Task
Transcribe exactly the portion of the listing below that runs from the line containing "You are a computer-use agent. Viewport: 552px" through its last line.
(Data for the task Opens)
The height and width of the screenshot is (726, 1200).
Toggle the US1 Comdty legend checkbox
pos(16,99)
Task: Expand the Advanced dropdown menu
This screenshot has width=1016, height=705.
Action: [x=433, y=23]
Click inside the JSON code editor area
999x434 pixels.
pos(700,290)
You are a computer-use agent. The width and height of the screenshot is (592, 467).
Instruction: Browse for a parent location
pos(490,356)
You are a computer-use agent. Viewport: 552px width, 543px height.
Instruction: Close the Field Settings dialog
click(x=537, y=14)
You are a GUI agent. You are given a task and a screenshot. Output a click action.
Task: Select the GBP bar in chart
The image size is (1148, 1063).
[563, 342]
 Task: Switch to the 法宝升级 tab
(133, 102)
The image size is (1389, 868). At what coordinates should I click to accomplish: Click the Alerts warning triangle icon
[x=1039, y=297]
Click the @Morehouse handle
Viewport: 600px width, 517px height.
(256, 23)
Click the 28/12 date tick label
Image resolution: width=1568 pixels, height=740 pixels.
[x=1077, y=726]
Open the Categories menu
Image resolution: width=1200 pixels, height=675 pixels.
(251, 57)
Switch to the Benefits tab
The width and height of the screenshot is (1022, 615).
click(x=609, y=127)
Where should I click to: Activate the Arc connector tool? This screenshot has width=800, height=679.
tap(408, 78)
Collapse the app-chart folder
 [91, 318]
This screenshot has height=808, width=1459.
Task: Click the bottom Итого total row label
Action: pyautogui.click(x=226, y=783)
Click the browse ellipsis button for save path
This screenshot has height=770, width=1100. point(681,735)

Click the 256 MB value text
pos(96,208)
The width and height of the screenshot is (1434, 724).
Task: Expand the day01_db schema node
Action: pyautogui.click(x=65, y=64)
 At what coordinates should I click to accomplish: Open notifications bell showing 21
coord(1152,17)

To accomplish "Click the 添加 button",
(Data for the task Closes)
Response
You are a computer-use agent. Viewport: 552px width, 543px height.
Instruction: Close the Field Settings dialog
click(x=537, y=14)
You are a GUI agent. You are given a task and a screenshot. Output a click action.
Task: Select the GBP bar in chart
The image size is (1148, 1063).
[563, 342]
 Task: Switch to the 法宝升级 tab
(133, 102)
The image size is (1389, 868). At what coordinates should I click to accomplish: Click the Alerts warning triangle icon
[x=1039, y=297]
Click the @Morehouse handle
Viewport: 600px width, 517px height.
(256, 23)
Click the 28/12 date tick label
Image resolution: width=1568 pixels, height=740 pixels.
[x=1077, y=726]
Open the Categories menu
Image resolution: width=1200 pixels, height=675 pixels.
(251, 57)
Switch to the Benefits tab
The width and height of the screenshot is (1022, 615).
click(x=609, y=127)
Where should I click to: Activate the Arc connector tool? This screenshot has width=800, height=679.
tap(408, 78)
Collapse the app-chart folder
 [91, 318]
This screenshot has height=808, width=1459.
Task: Click the bottom Итого total row label
Action: pyautogui.click(x=226, y=783)
Click the browse ellipsis button for save path
This screenshot has height=770, width=1100. point(681,735)

Click the 256 MB value text
pos(96,208)
The width and height of the screenshot is (1434, 724).
Task: Expand the day01_db schema node
Action: pyautogui.click(x=65, y=64)
 At what coordinates should I click to accomplish: Open notifications bell showing 21
coord(1152,17)

To accomplish "Click the 添加 button",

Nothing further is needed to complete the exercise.